In [1]:
from pathlib import Path
import sys
import time

from aic_nlp_utils.fever import fever_detokenize
from aic_nlp_utils.json import process_to_jsonl, write_jsonl, read_jsonl
import pandas as pd

  from tqdm.autonotebook import tqdm


Import as DataFrame. Fix formatting.

In [4]:
def import_qa2d(fname):
    df = pd.read_csv(fname, sep='\t')
    for col in ["question", "answer", "turker_answer", "rule-based"]:
        df[col] = df[col].apply(lambda txt: fever_detokenize(str(txt)).replace("` ", "'"))
    return df


ROOT_DIR = "/mnt/data/factcheck/qa2d"
df_train = import_qa2d(Path(ROOT_DIR, "raw", "train.tsv"))
df_dev = import_qa2d(Path(ROOT_DIR, "raw", "dev.tsv"))

Export texts from each column to separate files. Text per-line. This is an appropriate format for the DeepL translation. FireFox allows largest amount of text to be processed at once (vs.
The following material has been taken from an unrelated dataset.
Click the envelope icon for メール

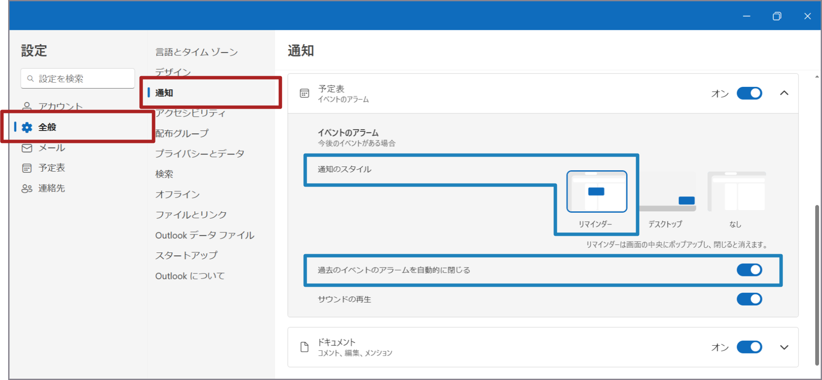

Safari, Chrome and Edge on Mac).

In [9]:
Path(ROOT_DIR, "en").mkdir(parents=True, exist_ok=True)
for col in ["question", "answer", "turker_answer", "rule-based"]:
    with open(Path(ROOT_DIR, "en", f"train_{col}.txt"), "wt") as f:
        f.write('\n'.join(list(map(fever_detokenize, df_train[col].values))))
for col in ["question", "answer", "turker_answer", "rule-based"]:
    with open(Path(ROOT_DIR, "en", f"dev_{col}.txt"), "wt") as f:
        f.write('\n'.join(list(map(fever_detokenize, df_dev[col].values))))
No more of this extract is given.